**Work to complete**
From the line containing "Click the Website on the Internet row label" down to the last line of the material, output each line exactly as it appears, excluding pictures.
::::
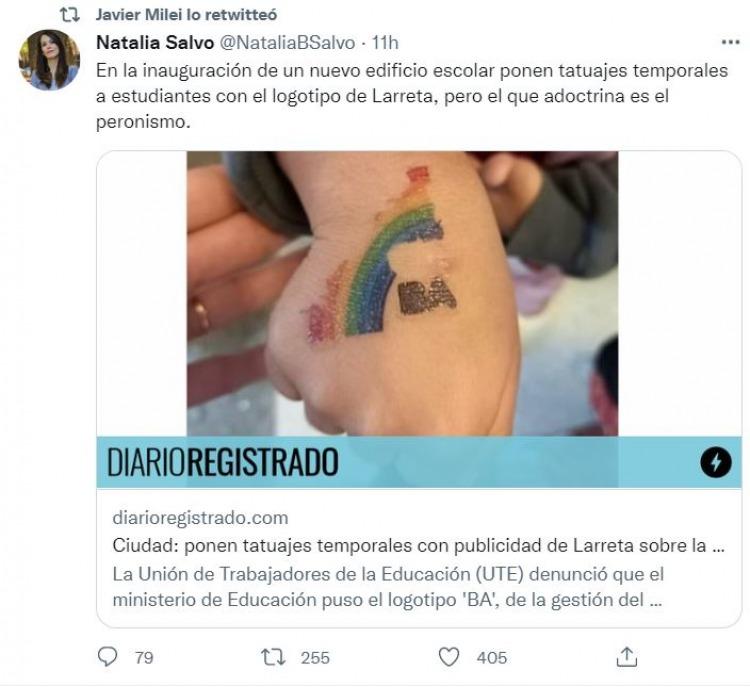Click 'Javier Milei lo retwitteó' label
This screenshot has height=687, width=750.
(187, 15)
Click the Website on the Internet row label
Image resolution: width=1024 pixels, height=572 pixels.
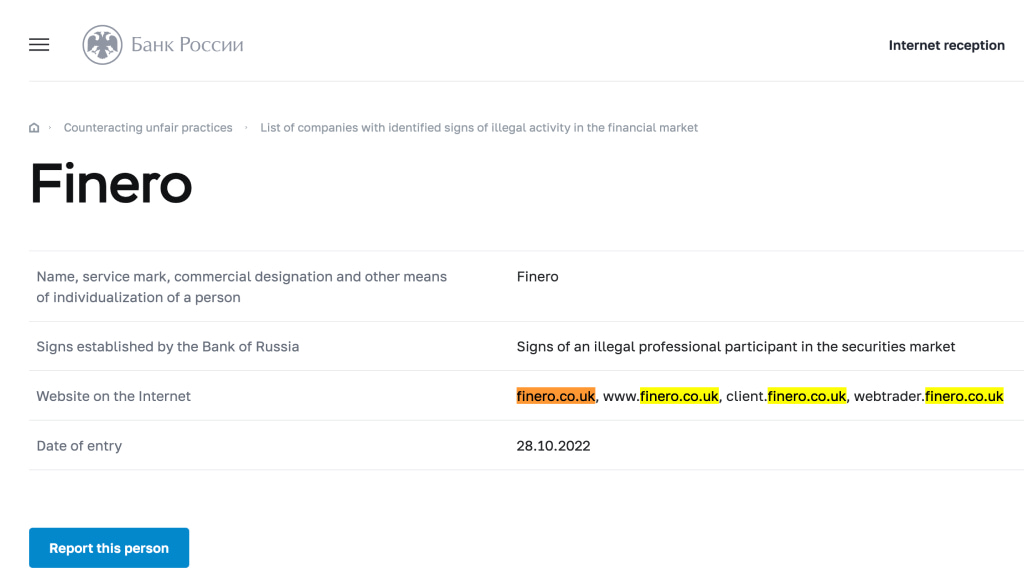click(x=114, y=396)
::::
**Expected answer**
Click the Website on the Internet row label
Image resolution: width=1024 pixels, height=572 pixels.
click(x=114, y=396)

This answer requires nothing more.